Em ambas as situações há um sistema de dominação, sendo que no filme a
dominação ocorre, em primeiro grau, por aqueles que ainda enxergam. Quem
controla o lugar são soldados que ainda não foram infectados pela cegueira
branca, isto é, homens armados que vigiam a área isolada e atiram em qualquer
indivíduo que estabeleça tentativas de fuga ou que não aja de acordo com as
regras estabelecidas. No século XIX, a dominação ocorre por parte da burguesia,
que controla a classe proletária – não através de armas como no filme, mas
através da oportunidade de manutenção da subsistência de uma classe menos
favorecida mediante sua própria exploração. Da mesma maneira, no sistema de
produção capitalista, quem exerce o domínio são os detentores dos meios de
produção sobre os detentores da força de trabalho. Essa mesma exploração é
observada no filme também por parte dos líderes em segundo grau, que
encontram-se acometidos pela cegueira. Eles controlam os suprimentos como no
sistema capitalista, determinando os “preços” com base na lei da oferta e da
procura, ou seja, se todos precisam se alimentar a procura é naturalmente alta
e os preços fixados também tornam-se altíssimos, caracterizando o acúmulo de
riquezas derivado da exploração em todos os seus sentidos. Salienta-se ainda,
numa comparação com o sistema capitalista, que a exploração ilustrada no filme
é muito mais intensa em virtude de não haver “concorrência”, pois todos os
suprimentos encontram-se em poder de um único grupo.
Outro aspecto
interessante a ser observado é o modo como a escolha de líderes pode se tornar
um fator diferencial na existência dos grupos sociais. Se um determinado grupo
se deixa governar por um tirano, sofre as consequências da dominação e da
exploração em seus mais variados graus. Em contrapartida, ao escolher um líder
sensato e com foco na coletividade (como é o caso da mulher capaz de enxergar),
um grupo social consegue participar ativamente de seu desenvolvimento, bem como
manter sua identidade e seus valores.
A cegueira caracteriza,
enfim, a alienação de uma sociedade. O sistema estabelecido é alienado e nele,
somente aquele que possui a vontade de ver é que o faz, isto é, apenas quem se
dispõe a raciocinar e questionar as ideologias dominantes consegue se desprender
das relações de dominação e viabilizar o processo de tomada de consciência de
si e do grupo social ao qual pertence.
(Trabalho de Psicologia Social apresentado por mim no 2º período do curso de Psicologia).
7 comentários:
Excelente texto. Viajei nele. Parabéns.
Boa análise de cunho Marxista- Bourdieu
Fiquei impressionada com sua análise, gostei muito, e esclareceu algumas dúvidas. A análise da única pessoa que enxerga para mim, genial. Parabéns!

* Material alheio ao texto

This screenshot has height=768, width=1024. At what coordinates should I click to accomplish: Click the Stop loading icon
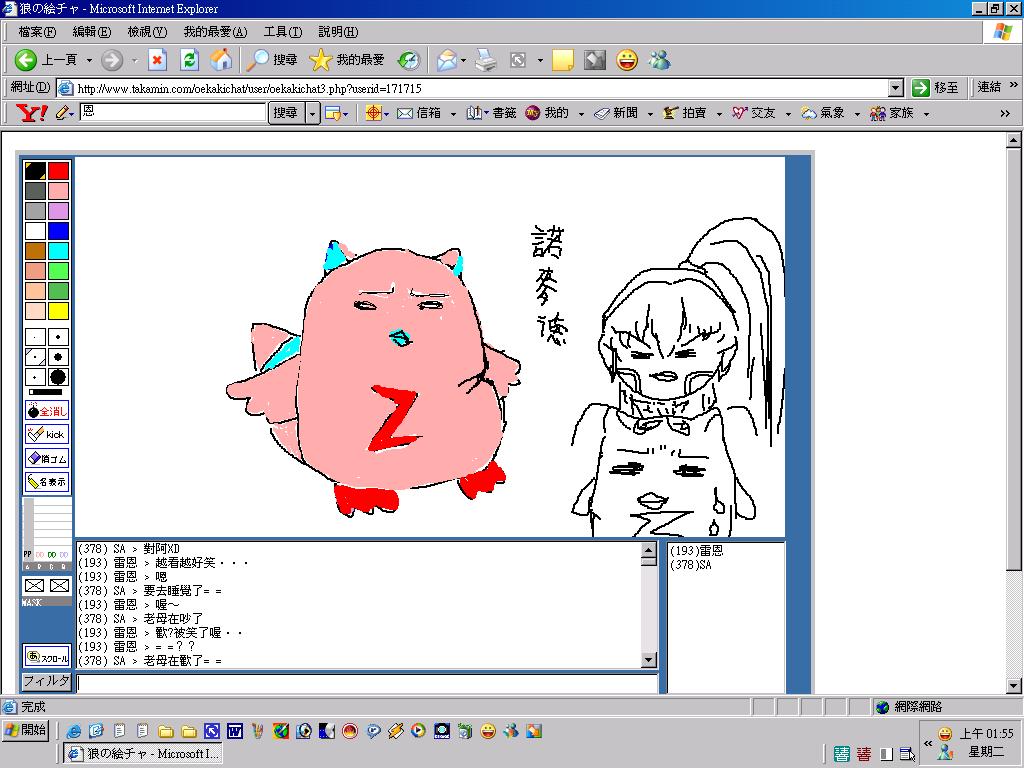157,60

Um filme que nos representa, egoístas, dominados, com valores desprezíveis, mas temos que ver este filme lutar para enxergar,enxergando lutar para sermos melhores, pois uma vida sem reflexão não merece ser vivida"Sócrates", e o momento é hoje pois amanhã o impacto do filme passa e passamos a não enxergar.,o seu texto foi muito bom,detalhes importantes e boa aplicação ,Parabéns.
Nossa, demais seu texto. Mesmo.
Otimo texto .. Parabéns!
Ótima análise. Somou no meu conhecimento e também aos demais que leram e lerão. Abraço!